FILED UNDER: 2016 Election, US Politics, , , , , , , , , , , , ,
Doug Mataconis
About Doug Mataconis
Doug Mataconis held a B.A. in Political Science from Rutgers University and J.D. from George Mason University School of Law. He joined the staff of OTB in May 2010 and contributed a staggering 16,483 posts before his retirement in January 2020. He passed far too young in July 2021.

Comments

  1. Mark Ivey says:

    Doing the GOP like he did Atlantic City.

    :))

  2. James Pearce says:

    Meanwhile, Clinton’s team was flirting with pejoratively calling him by the nickname “Poor Donald,” to make fun of his (possibly) over-stated fortune. It’s the kind of predictably dumb incompetence that just might make it easier to answer “What will Donald Trump do after the election?”

    Why, he’ll be president, that’s what he’ll do.

  3. J Russ says:

    Ah,the Republican cynical 40 year “Southern Strategy” to recruit the nations intolerant and ignorant has finally come to fruition.
    Republicans have succeeded and turned the South from blue to red and
    picked up the like minded in the North along the way. But Houston, we
    have a problem. The recruited under educated mindless inmates have
    become the rank and file majority and hijacked the Grand “Old” Party
    from the old, stingy rich, angry, country club white guys and taken
    over the asylum and anointed the poster boy of insecure intolerant white
    males, manically insecure, Donald Trump, for President. Lesson, be
    careful what you wish for my GOP friends, you got the South, the like
    minded North, and now the Donald, but they are driving you to
    extinction. Republican’s sowed the whirlwind and are now harvesting
    their richly deserved bitter harvest, adios

  4. HarvardLaw92 says:

    @J Russ:

    For decades, the South – for better or worse (mostly worse) – was the Democratic Party’s cross to bear.

    It’s the Republican Party’s problem now. You break it – you bought it. Enjoy your purchase 🙂

  5. M. Bouffant says:

    After Trump loses there will be a whine, bitch & moan fest the likes of which have seldom been observed outside of a kindergarten, in which everyone but Trump will be blamed, w/ attendant threats of lawsuits.

    The Twitter meltdown should be quite amusing.

  6. Sleeping Dog says:

    Maybe he can apply for public funding through the Federal Election Commission?

  7. Dazedandconfused says:

    Why would he buy ads? He already has better than fitty percent of the “news” TV time locked up for nothing. Saw Megan Kelly fluffing him this week, and he called her a bimbo on national TV.

    (insert Rolling Stone’s “Under My Thumb” here)

    Our Entertainer In Chief…

  8. Jen says:

    @Dazedandconfused:

    “[…] so they plan to just use earned media to compete on the airwaves,”
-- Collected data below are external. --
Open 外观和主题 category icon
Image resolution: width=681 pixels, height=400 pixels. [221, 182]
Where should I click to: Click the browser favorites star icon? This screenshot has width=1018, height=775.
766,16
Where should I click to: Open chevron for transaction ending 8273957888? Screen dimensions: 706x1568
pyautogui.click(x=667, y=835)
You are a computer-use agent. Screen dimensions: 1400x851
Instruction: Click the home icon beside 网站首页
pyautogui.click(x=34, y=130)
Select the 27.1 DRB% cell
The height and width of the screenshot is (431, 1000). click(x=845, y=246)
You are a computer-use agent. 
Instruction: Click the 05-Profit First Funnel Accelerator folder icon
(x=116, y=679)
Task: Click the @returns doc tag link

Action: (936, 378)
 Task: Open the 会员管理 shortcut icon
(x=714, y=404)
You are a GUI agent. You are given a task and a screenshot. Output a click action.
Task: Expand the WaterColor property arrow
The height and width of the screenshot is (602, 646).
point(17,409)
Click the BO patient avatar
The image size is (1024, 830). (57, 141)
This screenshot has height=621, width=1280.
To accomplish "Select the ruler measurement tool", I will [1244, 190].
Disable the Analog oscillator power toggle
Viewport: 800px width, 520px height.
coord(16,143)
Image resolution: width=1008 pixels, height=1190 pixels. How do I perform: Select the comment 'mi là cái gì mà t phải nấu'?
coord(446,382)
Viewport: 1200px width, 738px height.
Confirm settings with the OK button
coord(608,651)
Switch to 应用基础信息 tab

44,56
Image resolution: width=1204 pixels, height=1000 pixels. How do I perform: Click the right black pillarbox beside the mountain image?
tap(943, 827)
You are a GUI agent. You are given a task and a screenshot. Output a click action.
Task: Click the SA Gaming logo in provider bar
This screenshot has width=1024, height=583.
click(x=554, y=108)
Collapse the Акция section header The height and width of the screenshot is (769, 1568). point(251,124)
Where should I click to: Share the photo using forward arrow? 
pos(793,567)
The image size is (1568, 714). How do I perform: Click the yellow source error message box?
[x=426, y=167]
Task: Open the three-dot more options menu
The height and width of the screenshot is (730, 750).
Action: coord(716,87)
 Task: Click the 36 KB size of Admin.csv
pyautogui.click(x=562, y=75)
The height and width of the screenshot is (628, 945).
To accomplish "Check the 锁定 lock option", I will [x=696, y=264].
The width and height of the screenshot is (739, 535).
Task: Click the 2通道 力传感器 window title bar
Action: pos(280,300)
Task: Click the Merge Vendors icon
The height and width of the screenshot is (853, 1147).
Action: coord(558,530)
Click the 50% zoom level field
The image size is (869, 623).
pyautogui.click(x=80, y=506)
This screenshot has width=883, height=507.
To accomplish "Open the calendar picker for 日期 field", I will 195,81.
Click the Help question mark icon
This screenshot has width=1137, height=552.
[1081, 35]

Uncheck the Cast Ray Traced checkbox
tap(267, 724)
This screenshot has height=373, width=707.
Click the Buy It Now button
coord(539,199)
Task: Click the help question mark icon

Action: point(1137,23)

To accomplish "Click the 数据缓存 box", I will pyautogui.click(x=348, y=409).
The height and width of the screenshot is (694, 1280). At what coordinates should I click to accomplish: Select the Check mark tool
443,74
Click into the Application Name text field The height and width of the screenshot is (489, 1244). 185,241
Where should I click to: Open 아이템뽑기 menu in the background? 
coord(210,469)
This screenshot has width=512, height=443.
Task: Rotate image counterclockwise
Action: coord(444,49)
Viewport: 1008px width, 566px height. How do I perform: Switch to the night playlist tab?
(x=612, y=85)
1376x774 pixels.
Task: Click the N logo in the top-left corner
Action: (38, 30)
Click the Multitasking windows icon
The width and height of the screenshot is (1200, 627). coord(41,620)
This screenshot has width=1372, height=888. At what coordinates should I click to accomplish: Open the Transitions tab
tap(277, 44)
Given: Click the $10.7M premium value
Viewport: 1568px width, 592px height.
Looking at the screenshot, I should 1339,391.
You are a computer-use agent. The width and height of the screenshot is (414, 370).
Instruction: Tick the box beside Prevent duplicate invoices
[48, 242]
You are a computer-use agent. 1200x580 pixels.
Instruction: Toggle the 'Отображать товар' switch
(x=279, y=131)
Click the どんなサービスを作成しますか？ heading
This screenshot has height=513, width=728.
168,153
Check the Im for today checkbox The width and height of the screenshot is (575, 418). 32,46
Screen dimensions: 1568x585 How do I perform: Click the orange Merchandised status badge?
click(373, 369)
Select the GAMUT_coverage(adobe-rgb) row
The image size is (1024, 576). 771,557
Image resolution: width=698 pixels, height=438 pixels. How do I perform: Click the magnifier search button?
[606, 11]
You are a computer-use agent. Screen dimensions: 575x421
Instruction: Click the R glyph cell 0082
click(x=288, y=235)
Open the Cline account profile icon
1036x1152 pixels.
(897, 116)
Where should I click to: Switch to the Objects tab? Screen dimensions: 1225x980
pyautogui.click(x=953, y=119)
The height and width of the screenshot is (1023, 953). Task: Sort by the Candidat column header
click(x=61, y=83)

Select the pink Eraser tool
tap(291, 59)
    Indeed–what I get from the above excerpt is that we can expect to see/hear ever-more outlandish nonsense from Trump and his team from now until after the nomination is secured, so that he can continue to have the camera lenses of the media trained on him.

  9. Dazedandconfused says:

    @Jen:

    It may be the old hands who he has brought in to run his campaign are engaging in some gamesmanship with the old hands in the RNC money machine. Like anticipating your teenager is about to ask you for cash so you preempt it by asking her for cash first. Rove 101….

    Presidential candidates are “traditionally” bound to raise big bucks for the Party, their public profile never needs big buys, not really, and experience has shown they don’t make a heck of a lot of difference for them anyway. Our media is nearly all about the Presidential horse race now.